Raka menatap layar laptopnya malam itu. Untuk pertama kalinya dalam berbulan-bulan, kursor yang berkedip di halaman kosong tidak membuatnya cemas. Jari-jarinya bergerak pelan, menuliskan kalimat demi kalimat yang mengalir seperti air.
Bukan catatan kantor, bukan daftar pekerjaan, tapi cerita.
Setiap kata terasa hidup—seolah semua warna yang pernah memudar kini kembali, memenuhi ruang kosong di dalam dirinya. Ia tidak perlu memikirkan alur; cerita itu seperti sudah menunggu di ujung jemarinya. Dan di antara setiap baris, ada satu nama yang terus mengisi pikirannya: Aluna.
“Dia datang seperti hujan di sore hari—tanpa peringatan, tapi membawa ketenangan yang tak pernah kusadari aku butuhkan.”
Raka berhenti sejenak, membaca ulang tulisannya.
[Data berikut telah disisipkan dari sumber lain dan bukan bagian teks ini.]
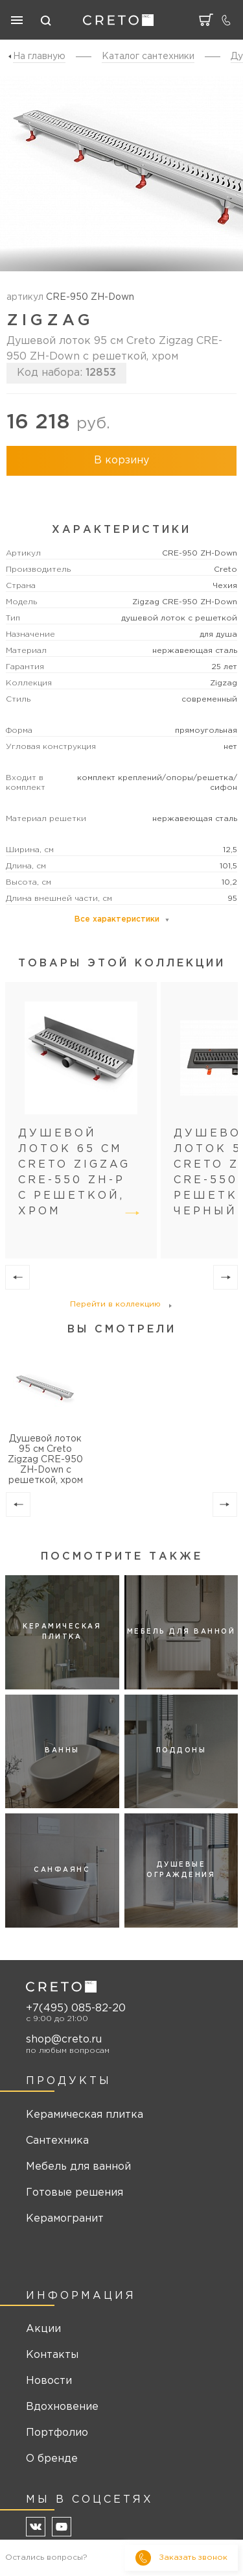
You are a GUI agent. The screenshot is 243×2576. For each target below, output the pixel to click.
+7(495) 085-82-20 (76, 2008)
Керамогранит (65, 2219)
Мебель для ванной (78, 2167)
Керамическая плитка (84, 2115)
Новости (49, 2381)
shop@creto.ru (64, 2039)
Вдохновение (62, 2407)
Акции (43, 2329)
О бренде (52, 2459)
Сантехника (57, 2141)
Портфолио (57, 2433)
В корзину (121, 460)
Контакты (52, 2355)
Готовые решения (74, 2193)
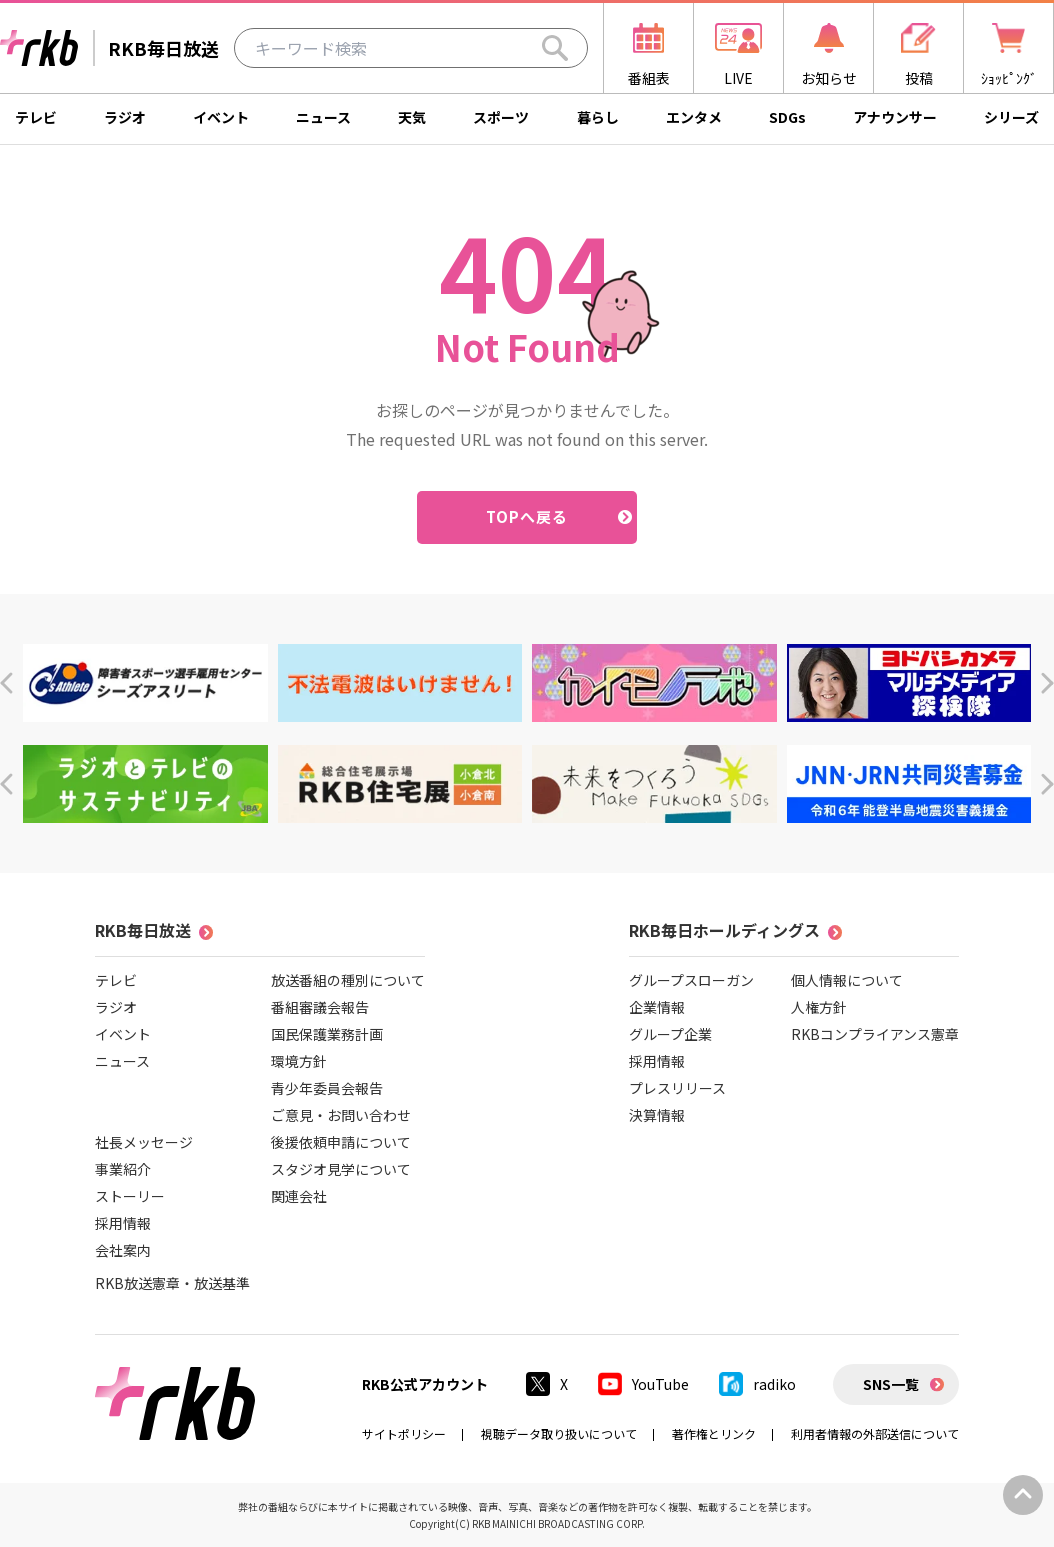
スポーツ (501, 117)
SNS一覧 (891, 1384)
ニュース (323, 117)
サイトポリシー (404, 1433)
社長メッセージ (144, 1142)
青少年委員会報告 (327, 1088)
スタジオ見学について (341, 1169)
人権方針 (819, 1007)
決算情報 (657, 1115)
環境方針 (299, 1061)
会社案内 (123, 1250)
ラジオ (125, 117)
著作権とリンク (714, 1433)
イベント (221, 117)
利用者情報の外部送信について (875, 1433)
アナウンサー (895, 117)
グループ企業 (670, 1034)
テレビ (36, 117)
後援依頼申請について (341, 1142)
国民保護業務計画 (327, 1034)
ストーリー (130, 1196)
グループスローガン (691, 980)
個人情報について (847, 980)
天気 (412, 117)
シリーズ (1011, 117)
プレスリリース (677, 1088)
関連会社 (299, 1196)
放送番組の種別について (348, 980)
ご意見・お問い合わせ (341, 1115)
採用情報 (123, 1223)
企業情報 (657, 1007)
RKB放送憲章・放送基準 (172, 1283)
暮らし (598, 117)
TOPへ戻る (527, 516)
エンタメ (694, 117)
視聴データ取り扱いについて (559, 1433)
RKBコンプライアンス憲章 (875, 1034)
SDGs (787, 117)
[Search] (555, 48)
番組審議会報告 (320, 1007)
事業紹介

Ada rasa lega yang sulit dijelaskan. Rasanya seperti bernapas lagi setelah sekian lama terbenam.
Keesokan harinya, ia kembali ke Café Celestia. Aluna sudah menunggunya di meja mereka.
“Kamu terlihat berbeda,” katanya, memperhatikan ekspresi Raka.“Aku mulai menulis lagi,” jawab Raka, tak bisa menyembunyikan senyum kecil.
Aluna tersenyum lebar, seolah ikut merasakan kebahagiaan itu.
“Bagus. Aku selalu percaya setiap orang punya caranya sendiri untuk kembali merasa hidup.”
Mereka menghabiskan sore dengan percakapan ringan—tentang lukisan yang sedang dikerjakan Aluna, tentang cerita yang mulai kembali mengalir di kepala Raka. Di antara tawa dan kopi yang mulai mendingin, ada perasaan samar bahwa sesuatu sedang berubah.
Malam itu, Raka menulis lagi. Bukan hanya untuk dirinya, tapi seakan setiap kata yang ia tulis adalah cara untuk menyimpan setiap percakapan, setiap tawa, setiap tatapan mata Aluna.
Mungkin ini yang disebut menemukan kembali bagian dirimu yang hilang.